- RECORDS SHOWN -
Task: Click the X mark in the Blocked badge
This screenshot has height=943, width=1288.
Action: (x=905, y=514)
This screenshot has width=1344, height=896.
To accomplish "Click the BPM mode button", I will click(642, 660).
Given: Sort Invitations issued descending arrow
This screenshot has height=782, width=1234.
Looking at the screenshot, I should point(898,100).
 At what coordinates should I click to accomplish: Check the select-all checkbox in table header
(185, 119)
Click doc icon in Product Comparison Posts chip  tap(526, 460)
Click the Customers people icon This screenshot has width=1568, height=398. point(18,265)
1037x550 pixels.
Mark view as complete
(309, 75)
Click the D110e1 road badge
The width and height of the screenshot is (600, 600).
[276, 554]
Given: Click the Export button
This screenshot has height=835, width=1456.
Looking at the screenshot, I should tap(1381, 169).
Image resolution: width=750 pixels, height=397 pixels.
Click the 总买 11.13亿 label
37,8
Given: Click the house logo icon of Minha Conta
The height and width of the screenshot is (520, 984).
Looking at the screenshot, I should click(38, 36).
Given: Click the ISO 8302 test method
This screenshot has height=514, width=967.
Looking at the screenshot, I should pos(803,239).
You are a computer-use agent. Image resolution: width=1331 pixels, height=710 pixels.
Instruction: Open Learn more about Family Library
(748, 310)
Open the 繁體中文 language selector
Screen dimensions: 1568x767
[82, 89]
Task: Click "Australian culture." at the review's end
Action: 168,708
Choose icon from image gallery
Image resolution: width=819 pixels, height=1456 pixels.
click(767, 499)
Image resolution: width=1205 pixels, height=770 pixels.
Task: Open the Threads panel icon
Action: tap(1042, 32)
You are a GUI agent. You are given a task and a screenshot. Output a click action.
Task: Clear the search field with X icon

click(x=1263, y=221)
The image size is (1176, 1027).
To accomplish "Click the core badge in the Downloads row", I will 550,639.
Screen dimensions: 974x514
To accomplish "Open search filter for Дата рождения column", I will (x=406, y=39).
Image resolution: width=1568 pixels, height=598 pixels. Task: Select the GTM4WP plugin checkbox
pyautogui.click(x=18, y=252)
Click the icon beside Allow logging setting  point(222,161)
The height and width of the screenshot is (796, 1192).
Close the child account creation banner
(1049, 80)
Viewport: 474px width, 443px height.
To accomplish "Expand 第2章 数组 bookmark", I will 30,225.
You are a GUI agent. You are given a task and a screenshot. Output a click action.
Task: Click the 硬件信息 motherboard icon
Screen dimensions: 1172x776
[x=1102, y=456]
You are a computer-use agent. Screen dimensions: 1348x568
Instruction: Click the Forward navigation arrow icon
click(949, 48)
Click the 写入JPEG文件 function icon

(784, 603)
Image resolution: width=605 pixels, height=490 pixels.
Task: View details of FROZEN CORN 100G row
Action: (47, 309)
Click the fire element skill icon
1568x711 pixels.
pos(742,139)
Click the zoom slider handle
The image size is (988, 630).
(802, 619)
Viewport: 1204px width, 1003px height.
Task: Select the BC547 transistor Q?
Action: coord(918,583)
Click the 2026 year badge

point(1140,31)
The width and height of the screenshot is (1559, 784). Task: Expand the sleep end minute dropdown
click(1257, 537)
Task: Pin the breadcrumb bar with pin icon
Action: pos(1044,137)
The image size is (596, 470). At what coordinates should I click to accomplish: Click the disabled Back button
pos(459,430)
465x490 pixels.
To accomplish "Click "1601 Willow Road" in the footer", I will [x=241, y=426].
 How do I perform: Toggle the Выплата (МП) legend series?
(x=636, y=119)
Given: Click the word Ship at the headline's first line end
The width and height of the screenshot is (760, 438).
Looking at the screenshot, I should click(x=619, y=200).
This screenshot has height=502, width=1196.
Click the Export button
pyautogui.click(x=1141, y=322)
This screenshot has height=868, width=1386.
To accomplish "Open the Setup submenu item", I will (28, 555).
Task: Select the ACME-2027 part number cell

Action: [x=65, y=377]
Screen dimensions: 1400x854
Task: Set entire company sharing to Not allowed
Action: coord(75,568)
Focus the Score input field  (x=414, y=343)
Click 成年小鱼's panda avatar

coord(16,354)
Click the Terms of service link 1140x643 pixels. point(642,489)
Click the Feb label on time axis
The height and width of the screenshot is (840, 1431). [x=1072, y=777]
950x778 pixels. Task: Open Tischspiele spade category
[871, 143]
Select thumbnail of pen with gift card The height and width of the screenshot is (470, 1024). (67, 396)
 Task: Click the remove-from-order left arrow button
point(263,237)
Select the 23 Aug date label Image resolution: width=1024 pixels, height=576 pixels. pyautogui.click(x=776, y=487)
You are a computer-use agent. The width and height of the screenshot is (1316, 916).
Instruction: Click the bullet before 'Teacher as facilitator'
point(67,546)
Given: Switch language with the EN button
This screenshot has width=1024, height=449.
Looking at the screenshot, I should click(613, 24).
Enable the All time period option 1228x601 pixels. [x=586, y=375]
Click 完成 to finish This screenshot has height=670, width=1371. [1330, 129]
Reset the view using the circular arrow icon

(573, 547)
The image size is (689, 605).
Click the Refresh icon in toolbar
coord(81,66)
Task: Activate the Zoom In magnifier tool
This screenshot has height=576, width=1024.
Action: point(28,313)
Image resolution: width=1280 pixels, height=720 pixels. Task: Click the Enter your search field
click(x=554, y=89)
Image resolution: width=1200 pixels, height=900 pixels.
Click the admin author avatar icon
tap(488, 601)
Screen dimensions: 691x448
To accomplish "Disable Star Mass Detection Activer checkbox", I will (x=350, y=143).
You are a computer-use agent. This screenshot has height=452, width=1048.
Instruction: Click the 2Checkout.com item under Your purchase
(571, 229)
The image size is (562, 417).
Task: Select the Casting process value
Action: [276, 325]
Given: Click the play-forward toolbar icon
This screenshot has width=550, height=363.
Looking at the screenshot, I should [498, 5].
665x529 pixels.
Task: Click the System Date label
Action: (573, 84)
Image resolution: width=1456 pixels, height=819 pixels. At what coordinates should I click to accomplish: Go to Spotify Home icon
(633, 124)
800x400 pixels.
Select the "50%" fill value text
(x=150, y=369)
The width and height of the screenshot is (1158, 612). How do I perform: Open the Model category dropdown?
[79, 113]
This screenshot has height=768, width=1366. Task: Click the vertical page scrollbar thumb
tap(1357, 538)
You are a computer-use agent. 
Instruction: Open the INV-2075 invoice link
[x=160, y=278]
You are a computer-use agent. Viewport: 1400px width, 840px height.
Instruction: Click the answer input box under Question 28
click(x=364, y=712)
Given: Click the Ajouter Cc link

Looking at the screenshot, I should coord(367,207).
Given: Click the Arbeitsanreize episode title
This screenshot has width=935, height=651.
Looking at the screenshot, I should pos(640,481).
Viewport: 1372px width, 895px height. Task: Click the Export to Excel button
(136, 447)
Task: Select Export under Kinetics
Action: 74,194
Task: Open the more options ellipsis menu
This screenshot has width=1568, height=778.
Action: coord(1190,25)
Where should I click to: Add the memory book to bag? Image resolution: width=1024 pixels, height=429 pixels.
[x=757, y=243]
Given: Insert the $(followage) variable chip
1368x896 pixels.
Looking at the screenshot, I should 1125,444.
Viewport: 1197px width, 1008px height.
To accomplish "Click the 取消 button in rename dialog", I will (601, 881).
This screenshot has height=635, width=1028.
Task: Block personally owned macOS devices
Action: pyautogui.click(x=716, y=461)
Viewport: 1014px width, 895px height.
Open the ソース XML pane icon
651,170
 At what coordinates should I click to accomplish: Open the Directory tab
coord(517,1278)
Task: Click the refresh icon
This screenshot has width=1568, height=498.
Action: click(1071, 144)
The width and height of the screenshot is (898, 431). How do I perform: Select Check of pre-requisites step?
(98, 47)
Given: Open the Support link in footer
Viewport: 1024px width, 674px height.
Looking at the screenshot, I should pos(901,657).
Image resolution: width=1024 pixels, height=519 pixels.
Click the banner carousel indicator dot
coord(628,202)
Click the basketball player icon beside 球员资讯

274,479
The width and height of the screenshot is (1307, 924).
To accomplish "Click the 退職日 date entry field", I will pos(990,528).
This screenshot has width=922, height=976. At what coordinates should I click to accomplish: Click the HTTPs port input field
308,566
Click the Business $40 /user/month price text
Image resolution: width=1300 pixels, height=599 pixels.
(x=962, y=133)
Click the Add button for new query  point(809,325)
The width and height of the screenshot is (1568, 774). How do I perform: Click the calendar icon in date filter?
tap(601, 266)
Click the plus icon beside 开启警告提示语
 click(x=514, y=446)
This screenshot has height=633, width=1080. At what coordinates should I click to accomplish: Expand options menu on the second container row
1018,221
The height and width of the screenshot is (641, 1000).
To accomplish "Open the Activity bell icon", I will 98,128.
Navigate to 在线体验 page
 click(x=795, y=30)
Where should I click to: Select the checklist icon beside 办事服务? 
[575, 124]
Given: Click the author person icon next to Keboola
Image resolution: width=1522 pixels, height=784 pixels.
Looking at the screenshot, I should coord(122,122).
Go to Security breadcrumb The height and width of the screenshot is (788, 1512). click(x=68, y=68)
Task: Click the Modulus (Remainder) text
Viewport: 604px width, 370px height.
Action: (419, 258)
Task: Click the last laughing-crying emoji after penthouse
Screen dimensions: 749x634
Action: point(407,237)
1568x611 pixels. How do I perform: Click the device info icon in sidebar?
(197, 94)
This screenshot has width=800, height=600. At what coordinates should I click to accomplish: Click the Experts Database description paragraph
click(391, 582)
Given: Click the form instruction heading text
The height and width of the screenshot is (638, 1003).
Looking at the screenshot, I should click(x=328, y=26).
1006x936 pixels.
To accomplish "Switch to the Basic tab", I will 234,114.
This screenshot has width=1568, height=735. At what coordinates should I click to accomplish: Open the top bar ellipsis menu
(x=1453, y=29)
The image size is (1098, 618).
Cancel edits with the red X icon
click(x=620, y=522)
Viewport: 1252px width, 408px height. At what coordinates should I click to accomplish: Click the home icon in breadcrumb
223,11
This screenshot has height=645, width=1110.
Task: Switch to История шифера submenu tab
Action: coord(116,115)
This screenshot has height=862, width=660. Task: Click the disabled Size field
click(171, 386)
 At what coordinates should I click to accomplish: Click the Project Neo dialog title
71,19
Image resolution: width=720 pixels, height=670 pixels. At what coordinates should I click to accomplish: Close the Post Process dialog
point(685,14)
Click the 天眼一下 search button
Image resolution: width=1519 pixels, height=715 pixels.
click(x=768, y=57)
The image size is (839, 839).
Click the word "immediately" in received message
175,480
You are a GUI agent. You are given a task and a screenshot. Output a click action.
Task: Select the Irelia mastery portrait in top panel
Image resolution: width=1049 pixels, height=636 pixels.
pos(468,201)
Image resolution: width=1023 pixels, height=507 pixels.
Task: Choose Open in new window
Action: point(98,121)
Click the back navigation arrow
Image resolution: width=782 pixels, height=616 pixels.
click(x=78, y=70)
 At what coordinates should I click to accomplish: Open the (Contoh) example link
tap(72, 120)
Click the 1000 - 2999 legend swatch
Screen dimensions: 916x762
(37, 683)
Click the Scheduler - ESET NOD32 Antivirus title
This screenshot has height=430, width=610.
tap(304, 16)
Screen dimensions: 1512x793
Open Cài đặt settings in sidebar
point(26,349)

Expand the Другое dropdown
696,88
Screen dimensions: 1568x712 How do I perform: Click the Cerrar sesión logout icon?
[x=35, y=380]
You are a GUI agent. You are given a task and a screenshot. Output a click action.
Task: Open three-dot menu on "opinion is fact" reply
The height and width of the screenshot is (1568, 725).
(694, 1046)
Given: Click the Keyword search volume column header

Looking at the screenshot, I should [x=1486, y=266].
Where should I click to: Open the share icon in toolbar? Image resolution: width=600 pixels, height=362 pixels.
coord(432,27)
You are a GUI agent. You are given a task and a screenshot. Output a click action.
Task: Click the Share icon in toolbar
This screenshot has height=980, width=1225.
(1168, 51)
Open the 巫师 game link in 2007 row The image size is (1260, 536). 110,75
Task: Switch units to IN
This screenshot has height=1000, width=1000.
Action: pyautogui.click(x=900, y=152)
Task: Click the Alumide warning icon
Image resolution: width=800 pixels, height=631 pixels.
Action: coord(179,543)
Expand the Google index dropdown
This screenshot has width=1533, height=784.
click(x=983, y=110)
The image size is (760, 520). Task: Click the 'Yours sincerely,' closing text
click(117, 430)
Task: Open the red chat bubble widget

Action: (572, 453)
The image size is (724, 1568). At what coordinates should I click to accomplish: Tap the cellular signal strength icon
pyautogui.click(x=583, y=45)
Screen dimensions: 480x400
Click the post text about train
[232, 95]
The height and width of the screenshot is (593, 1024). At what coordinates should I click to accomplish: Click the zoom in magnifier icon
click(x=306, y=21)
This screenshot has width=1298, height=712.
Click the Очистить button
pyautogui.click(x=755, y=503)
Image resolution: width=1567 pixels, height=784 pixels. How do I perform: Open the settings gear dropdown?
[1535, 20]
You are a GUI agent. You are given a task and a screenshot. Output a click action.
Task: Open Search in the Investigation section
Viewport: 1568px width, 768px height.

- YOUR OBJECTIVE -
Could you repeat exactly the lines above from the line with "950x778 pixels. Task: Open" up to and including the line with "Given: Switch language with the EN button", and only those?

- PROBLEM SOLUTION -
950x778 pixels. Task: Open Tischspiele spade category
[871, 143]
Select thumbnail of pen with gift card The height and width of the screenshot is (470, 1024). (67, 396)
 Task: Click the remove-from-order left arrow button
point(263,237)
Select the 23 Aug date label Image resolution: width=1024 pixels, height=576 pixels. pyautogui.click(x=776, y=487)
You are a computer-use agent. The width and height of the screenshot is (1316, 916).
Instruction: Click the bullet before 'Teacher as facilitator'
point(67,546)
Given: Switch language with the EN button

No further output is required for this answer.